# What is the time taken for a flag pole to fall over and hit the ground?

1. Feb 19, 2012

### Charlie261

1. The problem statement, all variables and given/known data

The flag pole is 10m tall. The base of the pole has rusted and the pole topples over. What is the time taken for the pole to hit the ground?

s = distance = 10m
u = initial velocity = 0 m/s
v = final velocity = unknown
a = g = acceleration due to gravity = 9.81 m/s2
t = time taken

2. Relevant equations

s = ut + ½at2

3. The attempt at a solution

√2s/g = t = 1.43s

But this pole falling over is not in free fall. It is going to take longer. Please help.

2. Feb 19, 2012

### Staff: Mentor

What is causing the pole to fall? What forces act on a perfectly vertical pole?

3. Feb 20, 2012

### Charlie261

The base of the pole at ground level has completely rusted. One side of the pole at the base crumbles slightly just enough for the pole to not be verticle and so the pole is not balanced and the pole falls over due to gravity.

Another scenario would be that a person tried to balance a pole on its end. The pole is balanced and remains in the vertical for a few seconds and then loses balance and topples over. What would be the most time taken for a pole to move from the vertical to the horizontal due to the force of gravity alone?

Did not want to over complicate things but if it helps:

Assume a very small intial force at the top of the pole to make the pole not vertical.

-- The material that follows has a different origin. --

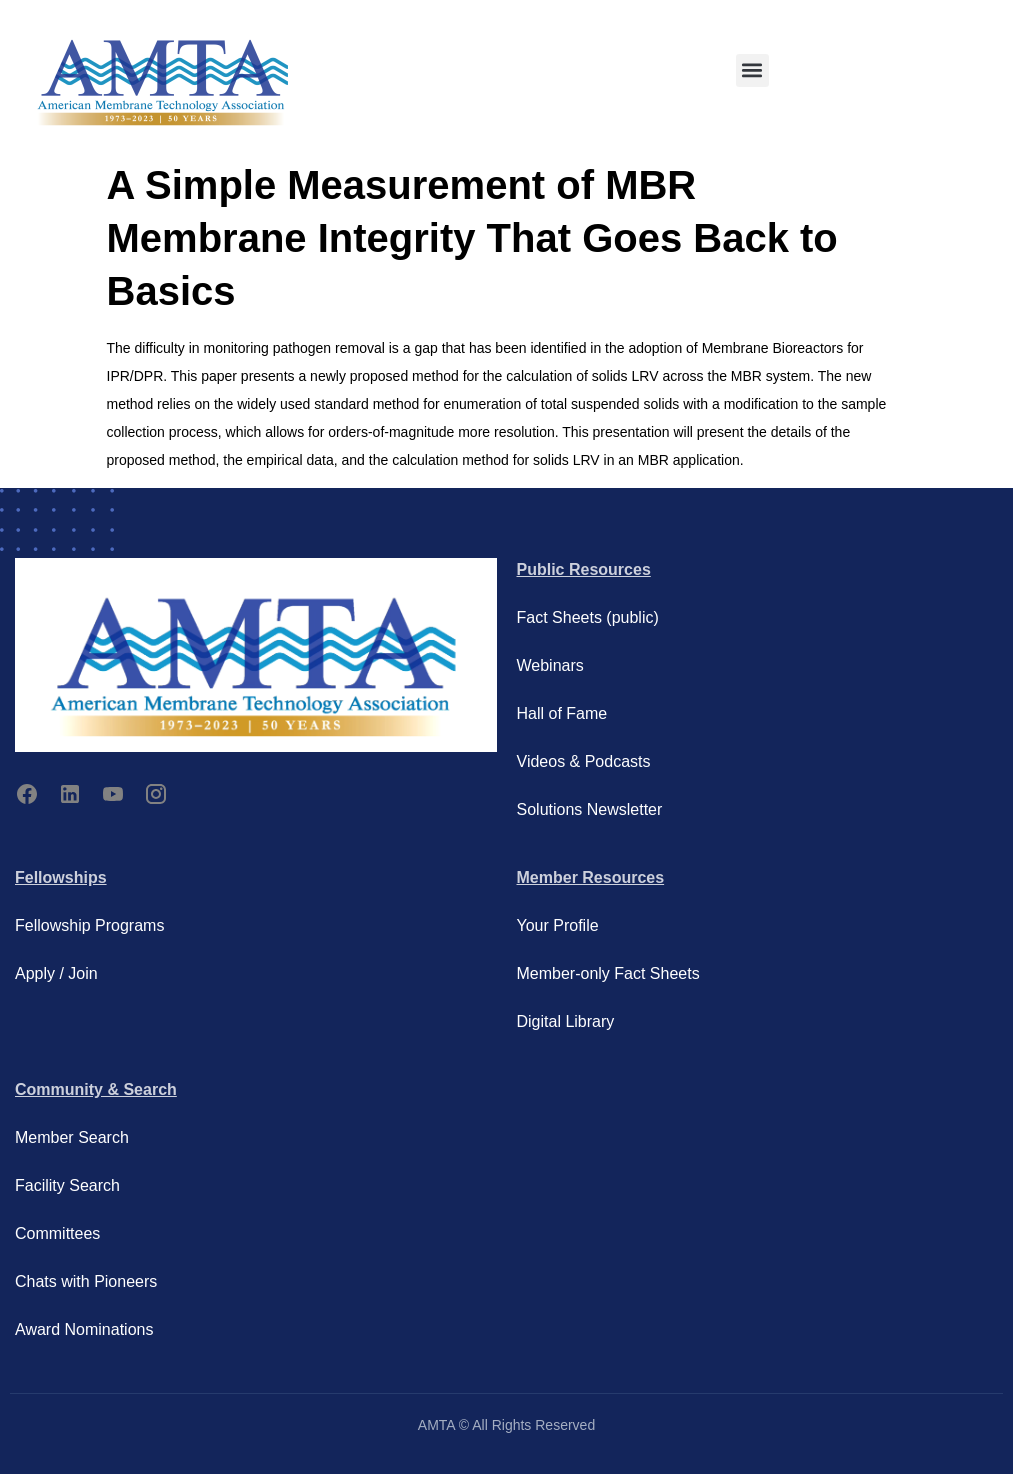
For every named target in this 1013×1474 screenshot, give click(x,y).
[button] (752, 70)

ie. velocity of top of pole 1mm/s at a distance 1mm from the vertical position.

Assume there is no side ways movement at the base of the pole due to friction. ie rough ground.

Last edited: Feb 20, 2012
4. Feb 23, 2012

### Charlie261

Since nobody has come up with a solution I am beginning to think that there is no equation for an object falling over.
I was also hoping to work out the velocity that the top of the pole would hit the ground.

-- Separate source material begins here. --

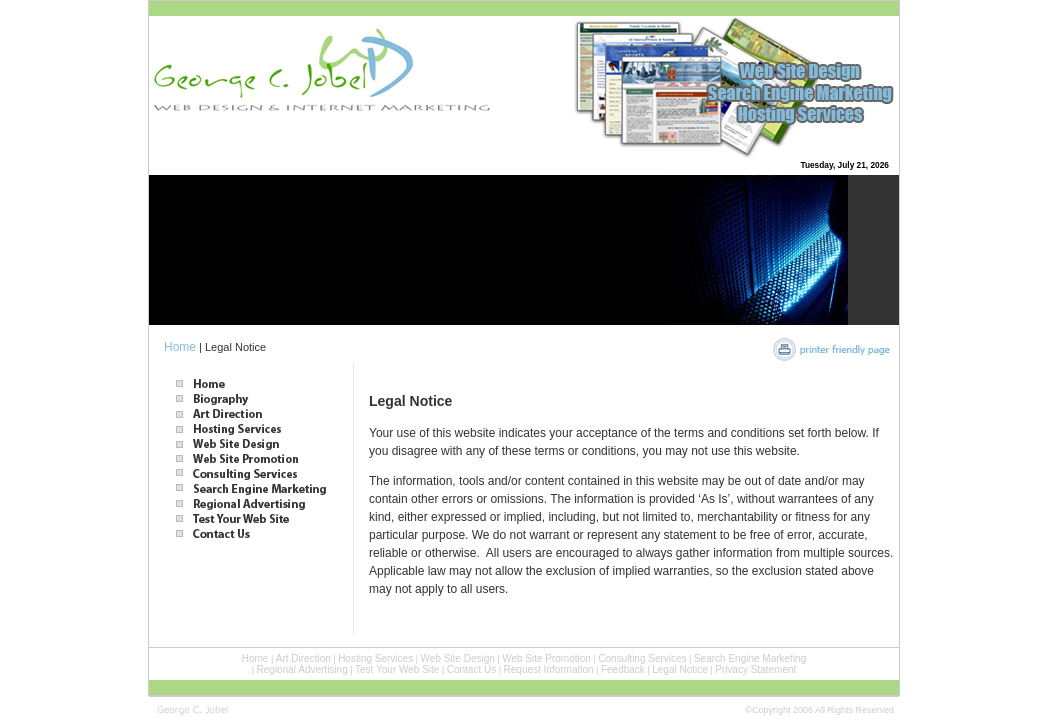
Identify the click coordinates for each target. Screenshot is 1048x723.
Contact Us (471, 669)
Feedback (623, 669)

If someone could explain the difficulties of why there is no easy solution that would help me.

5. Feb 23, 2012

### Staff: Mentor

Oh, there are equations all right. You can use conservation of energy to determine how angular velocity depends upon the angle from vertical. Add in initial angular velocity to get the pole away from the vertical unstable equilibrium point and you end up with a differential equation to solve for angle versus time. I believe that this leads to some variety of elliptic integral to solve, which is not exactly "introductory material".
Well, that's an easy one. Conservation of energy (center of mass height change versus rotational velocity).